Add together these personnel upticks, and a case can be made that the Seahawks have a lot more going on than they did in LA.
“We’re still looking for that game (when) we just do it all right,” Carroll said. “It’s out there for us.”
Whether that happens Sunday still depends a lot on Wilson. Just not as much.
After the Rams game, Carroll said he and Wilson would talk about some things, none of which either has revealed. But the result is clear: After defenses caught on, Wilson has dialed back from seeking so many explosive pass plays to a more risk-averse but efficient style doesn’t have as much room to improve WR DK Metcalf’s hype video. And that’s OK.
“Russ continues to focus on whatever the plan is, whenever we need to do to win the game,” Carroll said. “He’s been right on it. He’s as dedicated and hard-working as ever. We’ve been able to emphasize the rhythm that’s quicker, that Russ is really good at, at times here in the last three-four weeks, when it fit. He’s adaptable and suitable with all of that, but he’s having a great season.”
Which is a lot of words that imply one thing for Sunday: It takes a village to beat the Rams.

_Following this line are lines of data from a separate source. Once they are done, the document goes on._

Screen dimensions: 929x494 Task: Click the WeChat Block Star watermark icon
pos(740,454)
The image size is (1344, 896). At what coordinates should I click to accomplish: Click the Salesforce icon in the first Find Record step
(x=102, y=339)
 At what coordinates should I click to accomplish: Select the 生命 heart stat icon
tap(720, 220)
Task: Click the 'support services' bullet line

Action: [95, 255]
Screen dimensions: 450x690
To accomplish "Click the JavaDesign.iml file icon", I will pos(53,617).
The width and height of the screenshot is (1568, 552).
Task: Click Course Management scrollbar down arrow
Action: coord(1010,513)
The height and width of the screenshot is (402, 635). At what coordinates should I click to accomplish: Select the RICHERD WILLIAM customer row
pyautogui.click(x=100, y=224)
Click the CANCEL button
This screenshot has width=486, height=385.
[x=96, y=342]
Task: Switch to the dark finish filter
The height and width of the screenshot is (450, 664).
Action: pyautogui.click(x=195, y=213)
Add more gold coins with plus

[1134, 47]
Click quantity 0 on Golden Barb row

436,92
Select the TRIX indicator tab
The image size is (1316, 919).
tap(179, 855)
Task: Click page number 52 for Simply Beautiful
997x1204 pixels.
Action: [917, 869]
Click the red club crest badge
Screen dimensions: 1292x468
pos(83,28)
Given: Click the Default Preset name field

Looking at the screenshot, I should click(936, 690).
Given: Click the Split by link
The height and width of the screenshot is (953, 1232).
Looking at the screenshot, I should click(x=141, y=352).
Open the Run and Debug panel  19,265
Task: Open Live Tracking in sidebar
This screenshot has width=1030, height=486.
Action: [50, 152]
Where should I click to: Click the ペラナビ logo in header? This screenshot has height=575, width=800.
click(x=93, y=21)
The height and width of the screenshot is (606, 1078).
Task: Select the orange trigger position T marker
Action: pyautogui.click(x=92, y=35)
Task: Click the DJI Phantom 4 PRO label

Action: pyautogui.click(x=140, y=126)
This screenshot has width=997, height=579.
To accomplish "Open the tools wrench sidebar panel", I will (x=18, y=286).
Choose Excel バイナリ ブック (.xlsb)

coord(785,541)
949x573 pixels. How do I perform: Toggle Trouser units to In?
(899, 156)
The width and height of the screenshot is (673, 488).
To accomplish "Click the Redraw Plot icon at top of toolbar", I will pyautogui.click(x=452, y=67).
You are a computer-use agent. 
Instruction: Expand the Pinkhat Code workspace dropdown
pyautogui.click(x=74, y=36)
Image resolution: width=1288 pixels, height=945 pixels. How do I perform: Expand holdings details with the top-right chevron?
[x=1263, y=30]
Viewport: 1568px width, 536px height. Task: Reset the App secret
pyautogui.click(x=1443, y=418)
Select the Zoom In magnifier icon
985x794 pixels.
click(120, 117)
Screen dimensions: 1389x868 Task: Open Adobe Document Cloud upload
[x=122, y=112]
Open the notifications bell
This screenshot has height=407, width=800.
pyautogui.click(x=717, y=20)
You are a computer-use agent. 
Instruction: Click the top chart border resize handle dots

The Seahawks have lost five of the past six games against the Rams, and have not won the division title since 2016. Since March, the Seahawks traded lots of draft capital to fill holes and go deep in the playoffs, perhaps betting a little that the franchise’s stability and leadership from coaches and veteran players might get them through a pandemic better than most.
So far, it’s paid off.
Despite swinging from having a bad defense to having an inefficient offense, the Seahawks have made the playoffs with a chance to win the division at home with a game to spare. To do it, they have to throttle the nemesis by doing it Carroll’s way.
“We’ve come from where we were just lighting it up, doing well down the field, and now we’re back to balancing,” he said. “We got rocked with (injuries to) running backs, and we’re back on track again. It feels great to hand the football off to Chris and Carlos whenever you want to. Now that Rashaad’s back, we’re opposite of the end of last year at this time.
“So it gives us the feeling that we can do what we need to do based on whatever the game brings us. That’s what balance is. It’s not that we’re trying to run the ball 50% of the time and pass 50%. We need whatever the aspect of the game is necessary to win. We know that we can throw it. We know we can run it. We’re real pleased with that. Hopefully we can make it come to life in this game.”
Wilson has single-season career highs in touchdown passes (37) and interceptions (13) and is 11 shy of his career high in sacks of 51. He’s averaging 6.3 yards per carry, second-best of his career. Busy dude.
But perhaps for the first time this season, the players around him are of sufficient variety, talent and experience that he doesn’t have to do as much as he tried to do in November to throttle the nemesis. What good restaurant doesn’t change up the menu a little?